#### TESTO FORNITO:
+===+

# Forum Argomenti di discussione F24 e invii telematici  anno da indicare su ravvedimento

## ivanajol

Salve e buona giornata!!
Mi è sorto un dubbio su un ravvedimento che da poco ho fatto..
Espongo il caso:
Dichiarante privato (con scadenza presentazione 31/7/07): per motivi che non comportavano variazioni di imposta, ma errore meramente formale, ho dovuto presentare la dichiarazione integrativa (ero oltre i 30 gg.), ho pagato la sanzione con il tributo 8911 e ho indicato come anno di riferimento 2007....
E' esatto oppure andava indicato anno 2006?  :EEK!: 
Il dubbio mi è sorto perche' ho trovato pareri diversi su vari testi che ho consultato.
Mi potete aiutare?
Grazie mille, come sempre.... :Smile:

----------


## danilo sciuto

Se ne parlava proprio in un altro post: l'anno da indicare, per espresso consiglio dell'Ade, è quello a cui fa riferimento la dichiarazione, quindi, nel tuo caso, 2006.
In ogni caso, visto che hai già presentato l'F24, puoi risolvere in due modi:
- non fai nulla adesso, e quando poi arriva l'avviso bonario chiarisci l'equivoco sull'anno di riferimento;
- comunichi all'AdE l'errore (se lo vogliamo chiamare tale) nel codice tributo, utilizzando il fac simile che sicuramente conosci. 
ciao   

> Salve e buona giornata!!
> Mi è sorto un dubbio su un ravvedimento che da poco ho fatto..
> Espongo il caso:
> Dichiarante privato (con scadenza presentazione 31/7/07): per motivi che non comportavano variazioni di imposta, ma errore meramente formale, ho dovuto presentare la dichiarazione integrativa (ero oltre i 30 gg.), ho pagato la sanzione con il tributo 8911 e ho indicato come anno di riferimento 2007....
> E' esatto oppure andava indicato anno 2006? 
> Il dubbio mi è sorto perche' ho trovato pareri diversi su vari testi che ho consultato.

+===+

#### MATERIALE FORNITO:
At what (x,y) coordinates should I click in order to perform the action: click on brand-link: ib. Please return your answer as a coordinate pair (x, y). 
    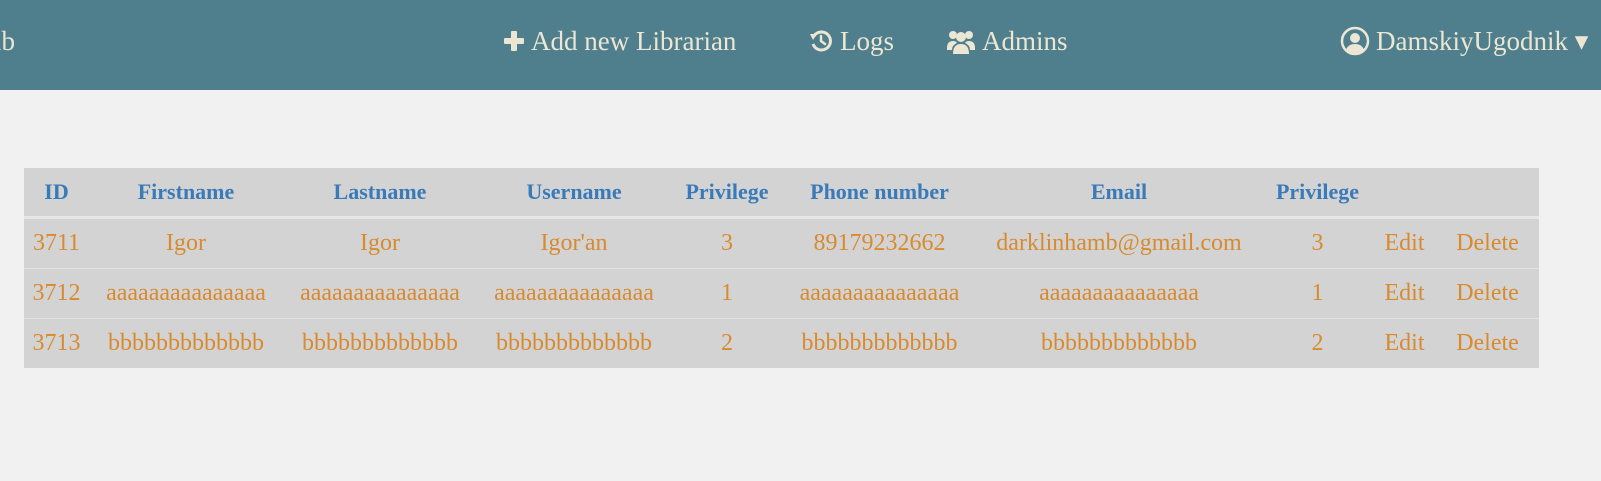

+===+

#### DESCRIZIONE DEL COMPITO:
Per favore, stabilisci se ciascuna affermazione concorda con la discussione sul ravvedimento, rispondendo sì o no e riportando tra virgolette le parole decisive del testo: (a) la sanzione è stata pagata con il tributo 8911; (b) secondo la risposta, l'anno da indicare è quello in cui si effettua il pagamento; (c) l'errore nella dichiarazione comportava variazioni di imposta.

#### SOLUZIONE DEL PROBLEMA:
(a) Sì: «ho pagato la sanzione con il tributo 8911».
(b) No: «l'anno da indicare, per espresso consiglio dell'Ade, è quello a cui fa riferimento la dichiarazione, quindi, nel tuo caso, 2006».
(c) No: «per motivi che non comportavano variazioni di imposta, ma errore meramente formale».